Голова кружилась — это правда. Хотя корабль висел довольно высоко и от флюидусовских полей — магнитного, электрического и прочих — его защищало собственное искусственное поле. Труднее было в обзорной камере, которая находилась вне корабля. Вот уж в ней причудливейшие, как говорил с уважением Сергей Сергеевич, физические поля Флюидуса давали себя знать. Но четыре часа — это был пока предельный срок пребывания в выдвижной камере. А старушкам и Ане разрешалось находиться там и того меньше. Хотя именно бабушки переносили воздействие флюидусовских полей легче других.

Постепенно приспособилась и Аня.

— Адаптировалась, — сказала Заряна. — И верно.
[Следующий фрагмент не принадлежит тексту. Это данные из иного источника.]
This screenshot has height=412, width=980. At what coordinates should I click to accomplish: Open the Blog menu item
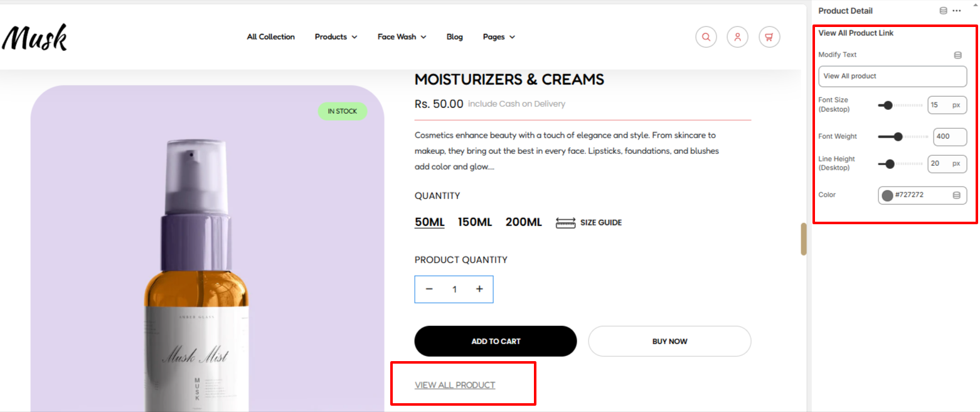click(x=455, y=37)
Чего долго тянуть?

Так что не это мучило по-настоящему Аню. И даже не то, что мир Флюидуса представал совершенно непонятным. Мучило Аню ощущение, что она бесполезна, не нужна здесь. Ее феномен зрения в темноте, ее феномен зрения с закрытыми глазами, ее цепкая память на движения и позы не приносили здесь никакой пользы. Темноты ведь и не было. И не было ещё высадки на Флюидус. Был только обзорный экран. То есть смотрела-то не она, смотрели приборы, а они не умели смотреть так, как Аня. Сидя перед экраном, она ничего не могла разобрать в мельтешении пятен. Словно это и не планета была, а поток красок, движущаяся картина какого-нибудь сумасшедшего художника. Все колебалось, дрожало, переливалось. Даже сеть толстенных «стволов» и «ветвей» и та не оставалась неподвижной. В глазах уже мельтешило, что ли? Но нет. Сделали замедленную съемку и выяснили, что и в самом деле сеть не только смещается, но еще и растягивается и сжимается. Это поражало. Ведь были эти «стволы» и «ветви» сверхжелезной прочности, так что роботы, уже побывавшие на самом Флюидусе, и кусочка не смогли взять на исследование.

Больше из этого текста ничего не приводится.